The decision to invade Afghanistan was made by the head of the Communist Party, general secretary Brezhnev, and a four-person subcommittee of the fifteen-member Politburo. The Politburo's job, in theory, was to manage the affairs of the Central Committee comprised of national and regional party leaders. The head of state and Politburo member, Aleksei Kosygin, was notably absent when the final decision was made. The Soviet government, as such, did not participate in the decision. Only after the invasion did state agencies swing into action, such as negotiating the terms of the treaty for stationing troops, or the foreign ministry's presentation of the Soviet case to foreign governments and to the United Nations.
That the decision was made by Brezhnev and his Politburo colleagues is not surprising. Article Six of the 1977 USSR Constitution states that "the leading and guiding force of the Soviet society and the nucleus of its political system, of all state and public organizations, is the Communist Party of the Soviet Union. The Communist Party, armed with Marxism-Leninism, determines the general perspectives of the development of society and the course of the home and foreign policy of the USSR, directs the great constructive work of the Soviet people, and imparts a planned, systematic and theoretically substantiated character to their struggle for the victory of communism.”6
The constitution does not define how or who in the Communist Party makes decisions about war and peace, but, since the days of Lenin, they were to be made by the Politburo.
The Central Committee was officially informed (briefed) by the Politburo subcommittee four days after the invasion had taken place (December 31) in a report entitled "About the events in Afghanistan on December 27-28.” The Politburo had instructed its Afghanistan committee to bring decisions to the Central Committee "on a timely basis.” In this case, "timely” meant after the fact. The Politburo report notably did not ask the Central Committee for approval of its actions; it was simply a briefing memorandum designed to give Central Committee members appropriate talking points.

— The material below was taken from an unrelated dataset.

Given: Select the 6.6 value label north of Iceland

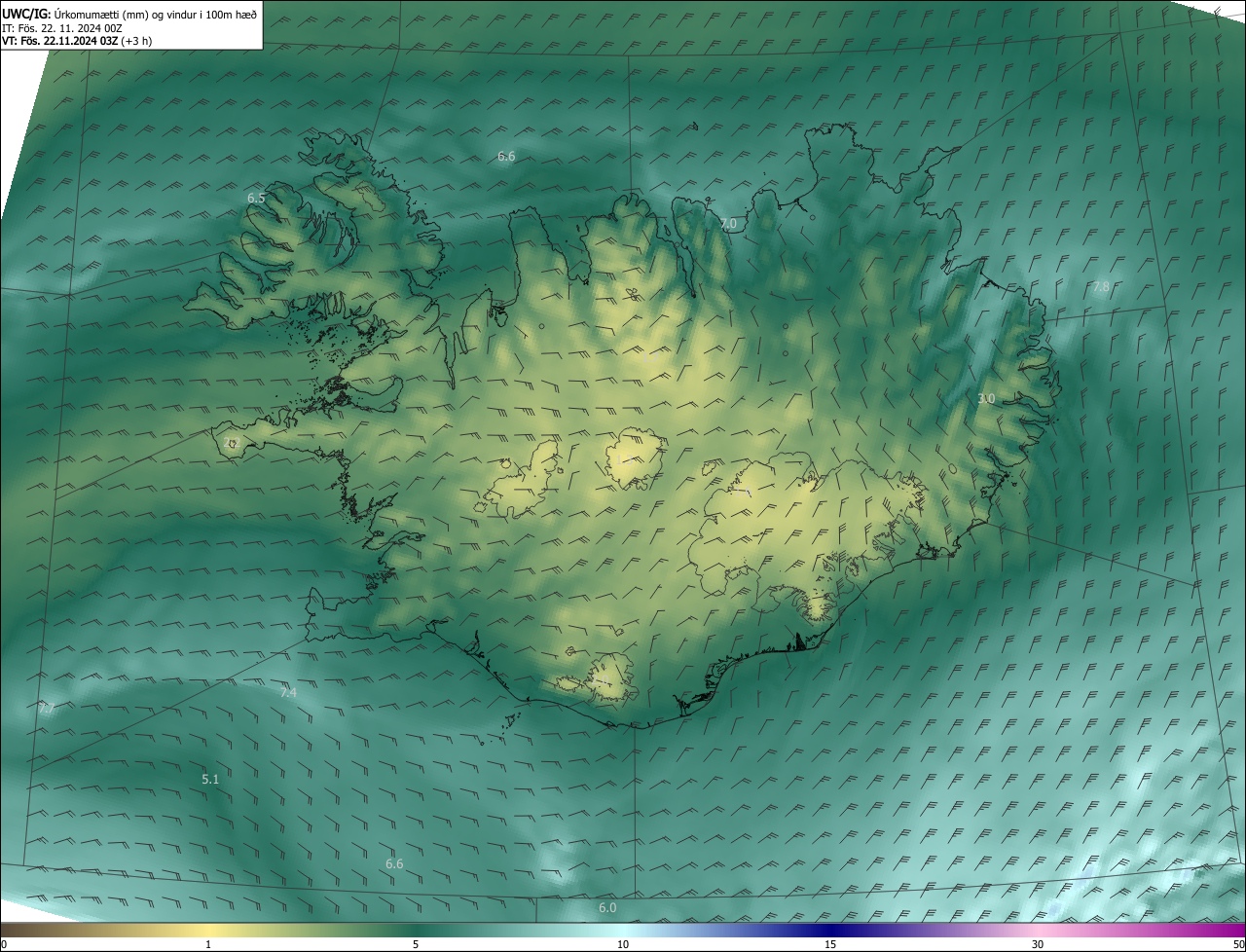Looking at the screenshot, I should [506, 156].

The talking points were that the Amin government had brought Afghanistan to a state of crisis. It had removed those who had created the April revolution ("murdering six hundred party members without court approval”). The Amin government had turned to a "more balanced foreign policy,” which included confidential meetings with American agents. The Amin government had tried "to simplify its position by compromising with the leaders of internal counterrevolutionary forces,” including leaders of the "extreme Muslim opposition.” A key talking point was that a reluctant Soviet Union had been invited by an opposition that had united against Amin to "save the fatherland and the revolution” and had complied by sending a "limited contingent of troops.” These troops would withdraw once the April revolution had been saved. In fact, "the wide public masses of Afghanistan welcomed the overthrow of the Amin regime with unconcealed joy and are prepared to support the declared program of the new government.”